◆ Given request:
Copy the records from the line with "Convenzioni (147, 1909)" through the end of the records, replacing "Allegati" with "Attachments" and keeping everything else the same.
_____
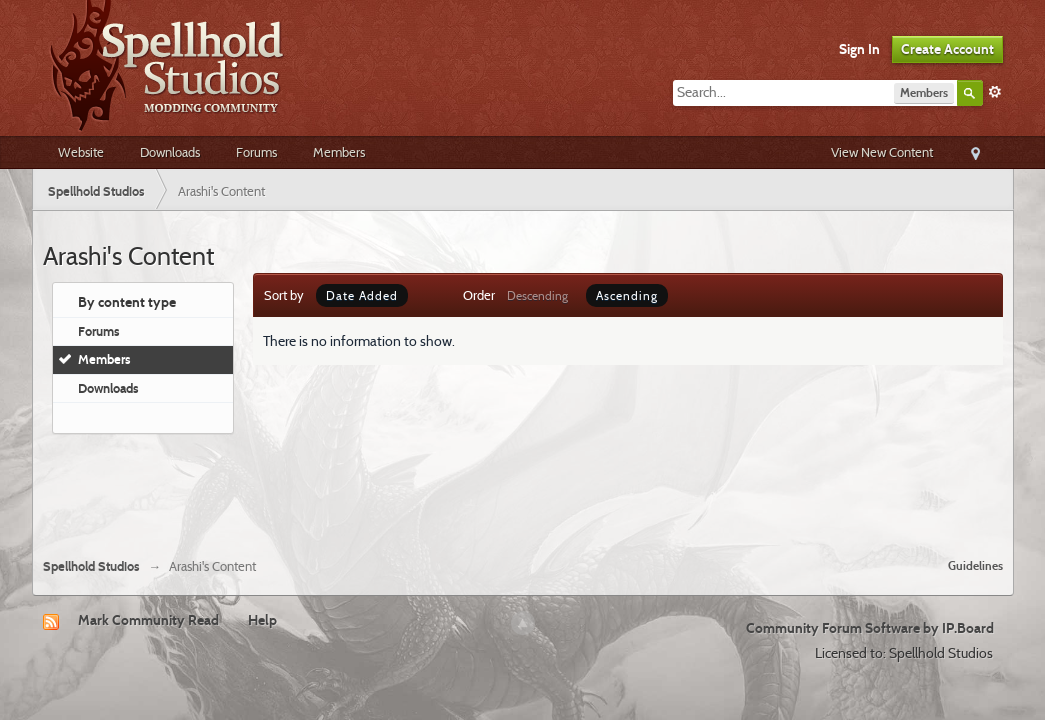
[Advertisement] (523, 488)
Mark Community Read (148, 620)
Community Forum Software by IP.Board (870, 628)
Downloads (170, 152)
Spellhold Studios (91, 566)
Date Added (362, 295)
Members (339, 152)
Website (81, 152)
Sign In (859, 49)
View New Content (882, 152)
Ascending (627, 295)
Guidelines (975, 565)
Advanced (995, 92)
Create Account (947, 49)
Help (262, 620)
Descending (537, 295)
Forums (256, 152)
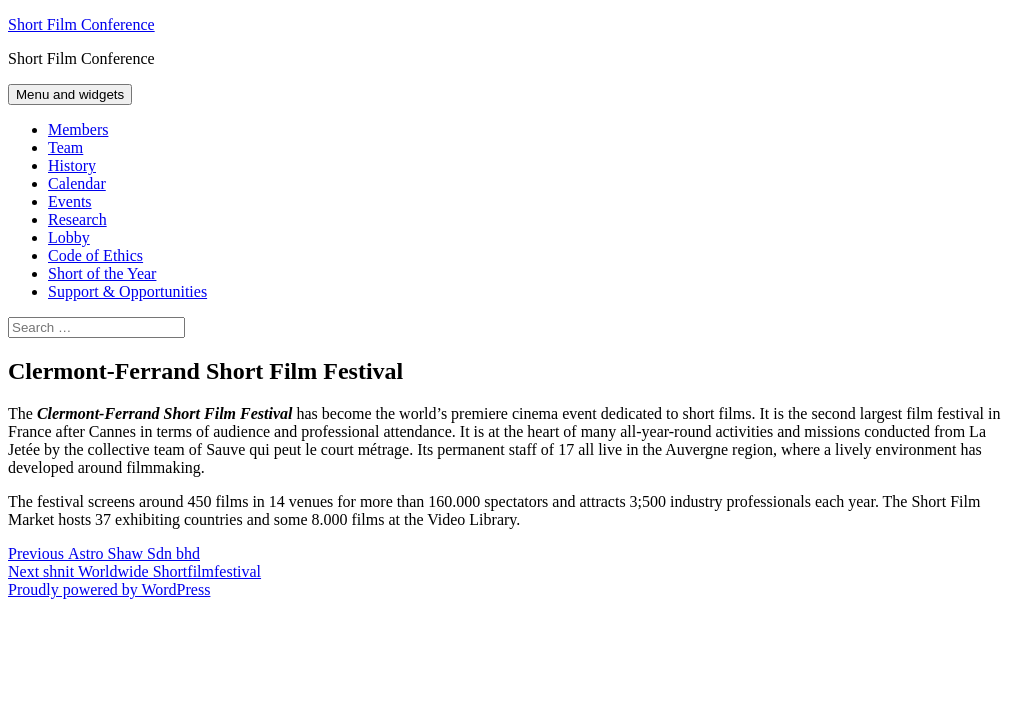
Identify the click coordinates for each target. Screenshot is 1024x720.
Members (78, 129)
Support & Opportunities (127, 291)
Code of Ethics (95, 255)
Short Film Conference (81, 24)
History (72, 165)
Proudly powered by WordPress (109, 589)
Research (77, 219)
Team (65, 147)
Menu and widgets (70, 94)
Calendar (77, 183)
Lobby (69, 237)
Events (70, 201)
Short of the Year (102, 273)
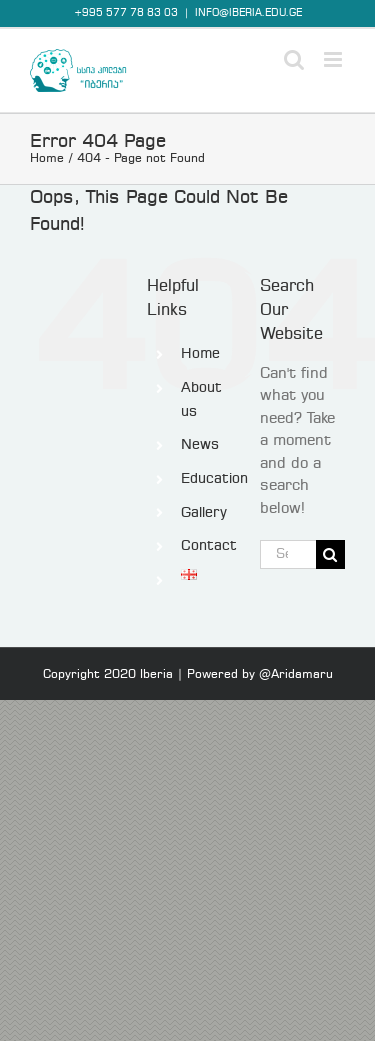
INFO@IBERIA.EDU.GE (248, 13)
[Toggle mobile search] (294, 59)
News (200, 445)
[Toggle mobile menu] (334, 59)
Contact (209, 546)
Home (200, 354)
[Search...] (288, 554)
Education (214, 479)
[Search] (330, 554)
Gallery (204, 513)
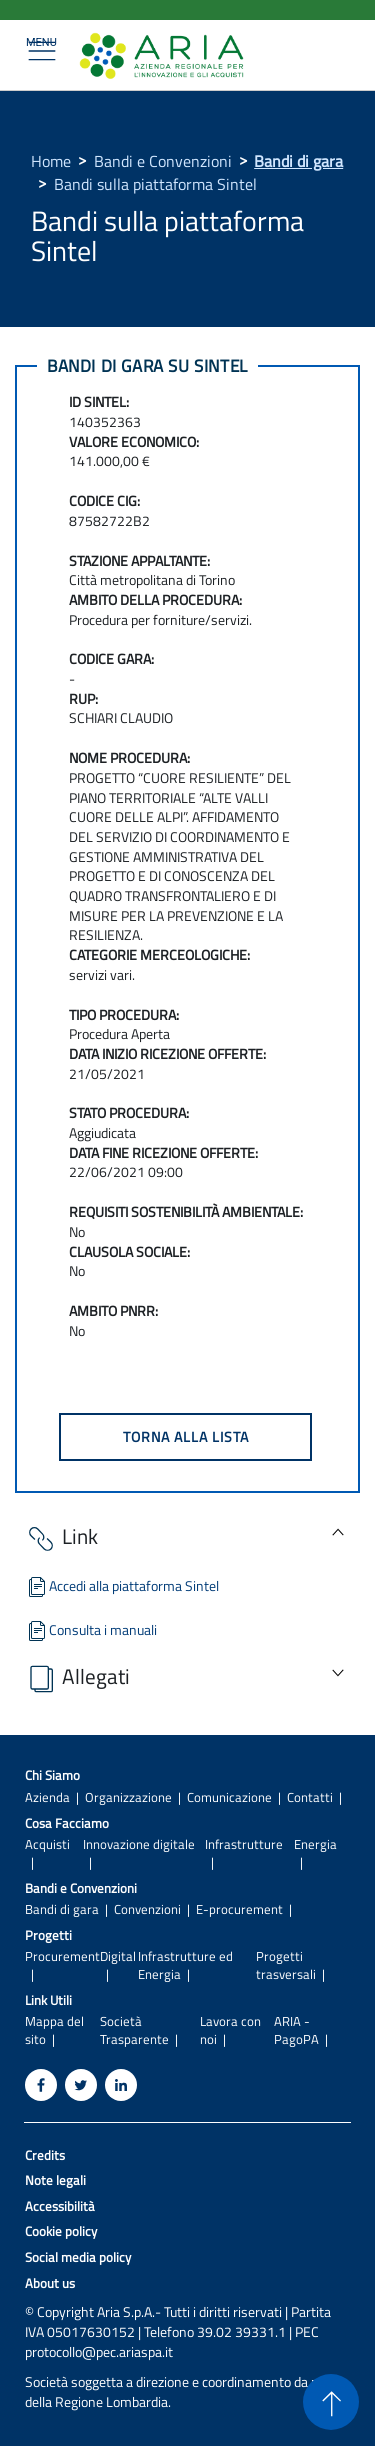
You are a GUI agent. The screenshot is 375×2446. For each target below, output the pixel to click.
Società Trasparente (134, 2030)
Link (61, 1538)
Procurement (62, 1956)
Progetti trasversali (286, 1965)
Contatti (310, 1797)
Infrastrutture (244, 1844)
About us (50, 2283)
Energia (315, 1844)
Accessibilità (60, 2206)
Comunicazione (229, 1797)
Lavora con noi (230, 2030)
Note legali (55, 2180)
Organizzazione (128, 1797)
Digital (118, 1956)
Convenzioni (147, 1909)
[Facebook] (41, 2085)
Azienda (47, 1797)
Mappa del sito (54, 2030)
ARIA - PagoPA (296, 2030)
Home (51, 161)
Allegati (77, 1678)
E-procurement (239, 1909)
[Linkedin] (121, 2085)
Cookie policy (61, 2231)
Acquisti (47, 1844)
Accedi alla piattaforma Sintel (122, 1585)
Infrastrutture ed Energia (185, 1965)
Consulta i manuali (91, 1629)
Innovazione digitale (139, 1844)
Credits (45, 2155)
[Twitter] (81, 2085)
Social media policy (78, 2257)
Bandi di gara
_____
◆ The response:
Convenzioni (147, 1909)
[Facebook] (41, 2085)
Azienda (47, 1797)
Mappa del sito (54, 2030)
ARIA - PagoPA (296, 2030)
Home (51, 161)
Attachments (77, 1678)
E-procurement (239, 1909)
[Linkedin] (121, 2085)
Cookie policy (61, 2231)
Acquisti (47, 1844)
Accedi alla piattaforma Sintel (122, 1585)
Infrastrutture ed Energia (185, 1965)
Consulta i manuali (91, 1629)
Innovazione digitale (139, 1844)
Credits (45, 2155)
[Twitter] (81, 2085)
Social media policy (78, 2257)
Bandi di gara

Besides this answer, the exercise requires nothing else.